Within a year, the director of Surgical Services resigned and administrators asked Hyde to fill the role as interim director while they searched for a full-time director. He couldn't officially take the title because he didn't have required education - yet.

"I did end up going back to get my bachelor's degree," Hyde said. "I've been in so many different leadership roles along the way. I couldn't even tell you what they all were."

He built on his experiences and took leadership positions in numerous departments within the hospital - surgical services, interventional services (procedural departments) and others.

SSM Health, the St. Louis-based owner of St. Mary's Hospital, began preparing to build the new location, which opened in 2014 on Mission Drive off Missouri 179. Hyde became involved in plans to make the new hospital more patient-friendly than its predecessor.

"It was a multi-step process. The first thing we did before we even put any designs on paper was talk about what we wanted the patient experience to be like," Hyde said. "Then you go through the exercise of laying out the experience you want patients to have and see how departments sit next to each other."

Only then do planners begin looking at more details.

He has been in charge of the Emergency and the Behavioral Health departments in St. Mary's Hospital.
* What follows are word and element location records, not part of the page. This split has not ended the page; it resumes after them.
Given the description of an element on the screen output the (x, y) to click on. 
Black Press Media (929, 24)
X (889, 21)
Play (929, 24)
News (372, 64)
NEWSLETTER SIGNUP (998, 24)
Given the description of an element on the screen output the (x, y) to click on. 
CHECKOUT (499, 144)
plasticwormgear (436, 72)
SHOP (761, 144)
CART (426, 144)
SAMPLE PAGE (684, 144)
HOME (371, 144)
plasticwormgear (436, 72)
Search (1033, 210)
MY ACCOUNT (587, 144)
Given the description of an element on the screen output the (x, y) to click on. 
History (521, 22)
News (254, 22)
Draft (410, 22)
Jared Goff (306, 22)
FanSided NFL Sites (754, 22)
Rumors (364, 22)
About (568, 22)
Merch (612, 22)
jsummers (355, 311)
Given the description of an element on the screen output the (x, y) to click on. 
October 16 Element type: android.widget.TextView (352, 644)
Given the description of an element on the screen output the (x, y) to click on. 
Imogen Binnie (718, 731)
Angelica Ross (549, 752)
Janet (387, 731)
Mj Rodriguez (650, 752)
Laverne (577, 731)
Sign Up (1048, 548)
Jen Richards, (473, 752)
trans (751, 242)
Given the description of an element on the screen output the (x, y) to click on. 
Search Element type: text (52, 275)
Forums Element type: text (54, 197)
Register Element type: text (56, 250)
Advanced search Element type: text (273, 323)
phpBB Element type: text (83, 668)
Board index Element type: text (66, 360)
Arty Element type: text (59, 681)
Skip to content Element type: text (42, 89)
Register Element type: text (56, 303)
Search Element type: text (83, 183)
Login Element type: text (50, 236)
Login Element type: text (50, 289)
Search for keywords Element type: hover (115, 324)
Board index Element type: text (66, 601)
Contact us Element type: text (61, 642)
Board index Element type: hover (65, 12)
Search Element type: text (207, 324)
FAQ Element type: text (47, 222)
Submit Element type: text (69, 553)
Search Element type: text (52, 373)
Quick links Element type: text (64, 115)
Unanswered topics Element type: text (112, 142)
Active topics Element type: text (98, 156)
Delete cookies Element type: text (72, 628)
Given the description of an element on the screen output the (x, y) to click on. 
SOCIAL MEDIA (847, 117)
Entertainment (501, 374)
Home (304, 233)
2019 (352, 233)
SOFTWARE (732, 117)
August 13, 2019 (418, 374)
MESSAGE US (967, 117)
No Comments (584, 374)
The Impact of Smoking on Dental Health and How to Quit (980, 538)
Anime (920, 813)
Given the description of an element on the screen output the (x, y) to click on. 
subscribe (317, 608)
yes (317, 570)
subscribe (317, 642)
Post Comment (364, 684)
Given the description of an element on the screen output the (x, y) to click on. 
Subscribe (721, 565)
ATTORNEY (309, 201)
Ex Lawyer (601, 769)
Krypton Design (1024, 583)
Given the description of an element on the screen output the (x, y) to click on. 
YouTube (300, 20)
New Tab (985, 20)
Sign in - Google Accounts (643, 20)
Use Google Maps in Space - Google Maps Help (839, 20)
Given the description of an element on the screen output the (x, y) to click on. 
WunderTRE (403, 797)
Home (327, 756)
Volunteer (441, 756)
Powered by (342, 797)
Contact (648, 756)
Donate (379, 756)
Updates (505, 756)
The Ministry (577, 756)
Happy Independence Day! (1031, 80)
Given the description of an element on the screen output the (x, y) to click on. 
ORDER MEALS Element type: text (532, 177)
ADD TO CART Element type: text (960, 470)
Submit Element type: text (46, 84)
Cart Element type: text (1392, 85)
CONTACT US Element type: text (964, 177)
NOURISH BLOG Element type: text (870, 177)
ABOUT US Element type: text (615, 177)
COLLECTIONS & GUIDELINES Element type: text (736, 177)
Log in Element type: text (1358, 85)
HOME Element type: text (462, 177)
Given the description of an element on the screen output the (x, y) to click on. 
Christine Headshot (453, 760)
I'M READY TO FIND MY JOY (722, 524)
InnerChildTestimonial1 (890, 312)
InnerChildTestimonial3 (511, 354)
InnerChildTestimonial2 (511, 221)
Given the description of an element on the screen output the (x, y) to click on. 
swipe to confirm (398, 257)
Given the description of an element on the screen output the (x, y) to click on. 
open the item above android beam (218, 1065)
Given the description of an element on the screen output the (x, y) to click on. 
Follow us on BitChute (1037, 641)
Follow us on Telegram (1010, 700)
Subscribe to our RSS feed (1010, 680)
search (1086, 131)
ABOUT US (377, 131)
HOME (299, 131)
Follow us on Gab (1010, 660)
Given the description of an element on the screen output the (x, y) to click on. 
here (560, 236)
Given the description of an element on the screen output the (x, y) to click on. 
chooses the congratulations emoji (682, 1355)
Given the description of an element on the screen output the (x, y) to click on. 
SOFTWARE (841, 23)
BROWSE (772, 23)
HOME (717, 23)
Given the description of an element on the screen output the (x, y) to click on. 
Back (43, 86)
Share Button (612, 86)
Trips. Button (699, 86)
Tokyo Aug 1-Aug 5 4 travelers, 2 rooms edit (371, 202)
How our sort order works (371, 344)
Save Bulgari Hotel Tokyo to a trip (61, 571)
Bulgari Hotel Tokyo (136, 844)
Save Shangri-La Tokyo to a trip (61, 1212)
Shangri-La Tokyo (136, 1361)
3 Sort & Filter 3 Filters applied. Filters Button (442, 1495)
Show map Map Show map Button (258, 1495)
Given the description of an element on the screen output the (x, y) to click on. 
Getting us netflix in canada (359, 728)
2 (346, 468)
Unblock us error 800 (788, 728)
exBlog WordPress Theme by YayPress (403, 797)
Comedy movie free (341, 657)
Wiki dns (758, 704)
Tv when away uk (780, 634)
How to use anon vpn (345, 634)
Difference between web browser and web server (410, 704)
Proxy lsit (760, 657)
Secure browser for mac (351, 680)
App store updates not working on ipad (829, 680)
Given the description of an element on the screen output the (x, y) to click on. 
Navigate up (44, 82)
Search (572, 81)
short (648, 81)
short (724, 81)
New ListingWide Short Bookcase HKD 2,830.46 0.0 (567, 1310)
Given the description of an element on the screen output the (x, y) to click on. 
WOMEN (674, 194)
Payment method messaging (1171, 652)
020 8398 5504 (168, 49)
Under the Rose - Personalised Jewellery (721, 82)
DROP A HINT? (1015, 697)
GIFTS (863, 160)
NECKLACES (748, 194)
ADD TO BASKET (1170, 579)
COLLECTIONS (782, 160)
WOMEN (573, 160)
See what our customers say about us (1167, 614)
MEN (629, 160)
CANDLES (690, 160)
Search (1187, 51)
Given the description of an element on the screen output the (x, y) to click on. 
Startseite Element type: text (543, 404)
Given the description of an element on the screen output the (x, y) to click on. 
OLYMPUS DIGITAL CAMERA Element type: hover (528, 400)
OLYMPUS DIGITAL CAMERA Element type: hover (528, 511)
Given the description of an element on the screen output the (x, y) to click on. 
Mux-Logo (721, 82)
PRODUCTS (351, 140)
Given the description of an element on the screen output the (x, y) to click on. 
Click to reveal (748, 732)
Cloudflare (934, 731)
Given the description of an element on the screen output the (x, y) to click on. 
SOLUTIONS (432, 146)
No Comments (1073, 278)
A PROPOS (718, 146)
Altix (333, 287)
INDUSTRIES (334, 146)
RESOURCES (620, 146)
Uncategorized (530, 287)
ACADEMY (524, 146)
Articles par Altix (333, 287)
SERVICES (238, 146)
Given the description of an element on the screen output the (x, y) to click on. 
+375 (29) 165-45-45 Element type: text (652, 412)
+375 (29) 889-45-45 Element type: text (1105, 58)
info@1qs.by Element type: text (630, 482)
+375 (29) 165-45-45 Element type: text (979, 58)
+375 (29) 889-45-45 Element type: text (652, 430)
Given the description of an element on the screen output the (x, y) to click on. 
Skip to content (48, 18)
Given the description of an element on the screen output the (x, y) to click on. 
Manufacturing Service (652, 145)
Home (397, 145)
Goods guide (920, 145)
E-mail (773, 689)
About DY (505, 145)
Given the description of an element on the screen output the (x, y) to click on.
Hyde was selected to be the chief nursing officer of the hospital last February.

"The broader you get, the more capable you'll be at the vice president level role that is responsible for all the nursing care in the hospital," he said. "I'm responsible for everything that has to do with nursing - safe care being No. 1."

The hospital tracks safe- and quality-of-care performance, he said.

Hyde is responsible for monitoring how nurses are doing. If they get off track, he helps find ways to improve.

"Nursing doesn't function independently," he said. "We obviously work with physicians and other departments. We have to figure out how we're all working together."

One project Hyde and staff are working on is improving how patients get out of the Emergency Department and into in-patient beds.

"We recognize that we have opportunities for improvement to make that a smoother process for patients," he said.